### [PROBLEM TO SOLVE]
Only lines holding the word "computer" are wanted from the records; copy all of them.

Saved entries
########

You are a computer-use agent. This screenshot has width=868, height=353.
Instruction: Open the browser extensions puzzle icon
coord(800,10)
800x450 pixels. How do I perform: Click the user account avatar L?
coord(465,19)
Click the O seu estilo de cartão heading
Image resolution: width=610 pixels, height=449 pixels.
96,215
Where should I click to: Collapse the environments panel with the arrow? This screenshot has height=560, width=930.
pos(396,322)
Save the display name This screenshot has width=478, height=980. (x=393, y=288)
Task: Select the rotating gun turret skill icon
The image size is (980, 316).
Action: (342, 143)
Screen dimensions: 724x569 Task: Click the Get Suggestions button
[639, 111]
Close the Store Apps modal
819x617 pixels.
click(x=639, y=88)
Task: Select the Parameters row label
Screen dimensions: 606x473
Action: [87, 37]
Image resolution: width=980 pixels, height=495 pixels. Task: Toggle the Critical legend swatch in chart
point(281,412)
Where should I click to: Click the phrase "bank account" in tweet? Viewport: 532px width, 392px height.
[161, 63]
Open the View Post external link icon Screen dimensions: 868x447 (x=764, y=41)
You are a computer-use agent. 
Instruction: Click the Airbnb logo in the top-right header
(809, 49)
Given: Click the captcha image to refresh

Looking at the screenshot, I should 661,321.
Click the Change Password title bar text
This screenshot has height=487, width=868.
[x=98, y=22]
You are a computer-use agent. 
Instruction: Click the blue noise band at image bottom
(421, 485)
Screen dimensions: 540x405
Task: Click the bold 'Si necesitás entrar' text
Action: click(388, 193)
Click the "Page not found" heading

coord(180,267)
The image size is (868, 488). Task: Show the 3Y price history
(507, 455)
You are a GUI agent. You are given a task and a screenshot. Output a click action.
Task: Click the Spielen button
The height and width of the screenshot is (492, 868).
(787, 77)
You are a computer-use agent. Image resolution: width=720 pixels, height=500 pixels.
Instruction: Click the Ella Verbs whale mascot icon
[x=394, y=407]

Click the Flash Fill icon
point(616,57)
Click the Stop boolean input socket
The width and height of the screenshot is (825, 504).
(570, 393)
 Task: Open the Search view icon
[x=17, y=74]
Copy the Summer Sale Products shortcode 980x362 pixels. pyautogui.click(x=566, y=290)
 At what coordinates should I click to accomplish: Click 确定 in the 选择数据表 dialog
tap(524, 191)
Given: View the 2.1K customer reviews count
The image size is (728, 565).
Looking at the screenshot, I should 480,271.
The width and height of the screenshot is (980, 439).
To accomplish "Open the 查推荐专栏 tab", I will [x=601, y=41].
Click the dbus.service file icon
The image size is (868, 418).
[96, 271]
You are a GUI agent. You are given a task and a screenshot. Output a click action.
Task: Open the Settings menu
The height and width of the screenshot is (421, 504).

########

### [EXERCISE ANSWER]
You are a computer-use agent. This screenshot has width=868, height=353.
You are a computer-use agent. 
You are a computer-use agent. 
You are a computer-use agent. Image resolution: width=720 pixels, height=500 pixels.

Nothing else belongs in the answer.